▸ **Quoted text**
----------

Resolving HW requirements to actual instance types / prices using --selection-strategy=balanced ...
Regions in consideration based on --region='^(us|ca)' input: ['ca-central-1', 'ca-west-1', 'us-east-1', 'us-east-2', 'us-west-1', 'us-west-2']
Resolving HW requirements in region '^(us|ca)' using --selection-strategy=balanced ...
Top cheapest instances found for strategy 'balanced' (to list available strategies run --list-strategies / PGSO_LIST_STRATEGIES=y):
+--------------+----------------+------+------+--------+------------------+-------------+------------------+--------------+-----------------+-----------------+
| Region | SKU | Arch | vCPU | RAM | Instance storage | Spot $ (Mo) | On-Demand $ (Mo) | EC2 discount | Approx. RDS win | Evic. rate (Mo) |
+--------------+----------------+------+------+--------+------------------+-------------+------------------+--------------+-----------------+-----------------+
| us-west-2 | x8g.4xlarge | arm | 16 | 256 GB | EBS only | 170.7 | 1125.5 | -85% | 10x | <5% |
| us-east-1 | x2gd.4xlarge | arm | 16 | 256 GB | 950 GB ssd | 214.2 | 961.9 | -78% | 7x | 10-15% |
| us-west-2 | x2iezn.2xlarge | x86 | 8 | 256 GB | EBS only | 226.7 | 1201.0 | -81% | 8x | <5% |
| us-west-2 | x2iedn.2xlarge | x86 | 8 | 256 GB | 237 GB nvme | 230.5 | 1200.4 | -81% | 8x | <5% |
| us-east-1 | x8g.4xlarge | arm | 16 | 256 GB | EBS only | 237.0 | 1125.5 | -79% | 8x | <5% |
| us-east-1 | i4g.8xlarge | arm | 32 | 256 GB | 7500 GB ssd | 261.8 | 1779.1 | -85% | 11x | <5% |
+--------------+----------------+------+------+--------+------------------+-------------+------------------+--------------+-----------------+-----------------+

# Now to actually create the instance two mandatory flags `--region` and `--instance-name` are required. Plus all other
# optional ones like passwords, pg_hba.conf rules, etc. Run `--help` for all flags or look at README_env_options.md.

----------

▸ **Request 1**
Copy these records word for word, starting at the line that contains "Given: Open the FAQS page" and ending after the line that contains "(1071, 290)".

----------

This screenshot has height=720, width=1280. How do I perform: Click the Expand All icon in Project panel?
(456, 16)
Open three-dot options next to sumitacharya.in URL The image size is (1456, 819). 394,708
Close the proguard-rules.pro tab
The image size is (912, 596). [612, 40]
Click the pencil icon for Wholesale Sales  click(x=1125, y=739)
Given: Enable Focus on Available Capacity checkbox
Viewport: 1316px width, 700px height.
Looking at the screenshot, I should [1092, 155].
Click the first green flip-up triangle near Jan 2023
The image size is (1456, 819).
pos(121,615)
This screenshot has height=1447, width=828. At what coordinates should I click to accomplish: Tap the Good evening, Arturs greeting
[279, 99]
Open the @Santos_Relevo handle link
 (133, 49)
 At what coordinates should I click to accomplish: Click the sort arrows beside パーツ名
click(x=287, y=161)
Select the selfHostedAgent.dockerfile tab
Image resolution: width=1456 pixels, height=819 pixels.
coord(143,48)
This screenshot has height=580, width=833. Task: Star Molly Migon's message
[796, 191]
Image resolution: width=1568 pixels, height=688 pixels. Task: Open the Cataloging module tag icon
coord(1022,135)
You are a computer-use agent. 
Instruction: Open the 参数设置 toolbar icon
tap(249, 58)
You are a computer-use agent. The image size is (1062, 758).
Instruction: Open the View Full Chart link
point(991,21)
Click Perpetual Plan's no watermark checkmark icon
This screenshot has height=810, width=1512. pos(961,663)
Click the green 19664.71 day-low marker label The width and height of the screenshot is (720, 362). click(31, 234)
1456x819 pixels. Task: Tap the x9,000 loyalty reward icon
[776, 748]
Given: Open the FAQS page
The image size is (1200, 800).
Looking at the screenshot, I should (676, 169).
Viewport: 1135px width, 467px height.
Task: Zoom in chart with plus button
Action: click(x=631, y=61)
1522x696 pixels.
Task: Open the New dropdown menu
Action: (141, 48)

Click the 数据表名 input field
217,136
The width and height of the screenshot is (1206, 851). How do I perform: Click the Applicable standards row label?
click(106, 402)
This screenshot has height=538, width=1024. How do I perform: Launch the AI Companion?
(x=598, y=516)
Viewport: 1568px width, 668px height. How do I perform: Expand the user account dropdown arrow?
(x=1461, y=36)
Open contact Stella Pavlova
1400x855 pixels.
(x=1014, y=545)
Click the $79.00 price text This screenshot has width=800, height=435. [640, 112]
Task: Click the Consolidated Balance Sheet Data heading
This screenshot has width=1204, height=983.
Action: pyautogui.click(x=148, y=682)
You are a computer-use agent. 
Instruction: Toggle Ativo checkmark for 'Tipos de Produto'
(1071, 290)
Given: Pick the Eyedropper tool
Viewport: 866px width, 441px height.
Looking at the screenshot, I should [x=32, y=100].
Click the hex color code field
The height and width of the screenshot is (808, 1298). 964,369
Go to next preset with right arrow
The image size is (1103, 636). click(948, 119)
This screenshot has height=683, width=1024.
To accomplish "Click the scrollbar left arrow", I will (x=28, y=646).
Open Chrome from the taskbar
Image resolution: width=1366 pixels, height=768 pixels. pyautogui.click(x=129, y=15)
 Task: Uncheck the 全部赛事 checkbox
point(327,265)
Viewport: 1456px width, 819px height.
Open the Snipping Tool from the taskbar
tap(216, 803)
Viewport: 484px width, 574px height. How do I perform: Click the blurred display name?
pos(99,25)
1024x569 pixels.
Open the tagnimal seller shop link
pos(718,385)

----------

▸ **Request 2**
Summarize the instance-selection output in two sentences.

▸ **Full answer 1**
Given: Open the FAQS page
The image size is (1200, 800).
Looking at the screenshot, I should (676, 169).
Viewport: 1135px width, 467px height.
Task: Zoom in chart with plus button
Action: click(x=631, y=61)
1522x696 pixels.
Task: Open the New dropdown menu
Action: (141, 48)

Click the 数据表名 input field
217,136
The width and height of the screenshot is (1206, 851). How do I perform: Click the Applicable standards row label?
click(106, 402)
This screenshot has height=538, width=1024. How do I perform: Launch the AI Companion?
(x=598, y=516)
Viewport: 1568px width, 668px height. How do I perform: Expand the user account dropdown arrow?
(x=1461, y=36)
Open contact Stella Pavlova
1400x855 pixels.
(x=1014, y=545)
Click the $79.00 price text This screenshot has width=800, height=435. [640, 112]
Task: Click the Consolidated Balance Sheet Data heading
This screenshot has width=1204, height=983.
Action: pyautogui.click(x=148, y=682)
You are a computer-use agent. 
Instruction: Toggle Ativo checkmark for 'Tipos de Produto'
(1071, 290)

▸ **Full answer 2**
Using the balanced selection strategy, the tool resolved hardware requirements across six regions matching '^(us|ca)' and listed the cheapest matching instances, led by an x8g.4xlarge in us-west-2 at 170.7 spot dollars per month. Creating the instance requires the mandatory `--region` and `--instance-name` flags, and the optional flags are listed under `--help` or in README_env_options.md.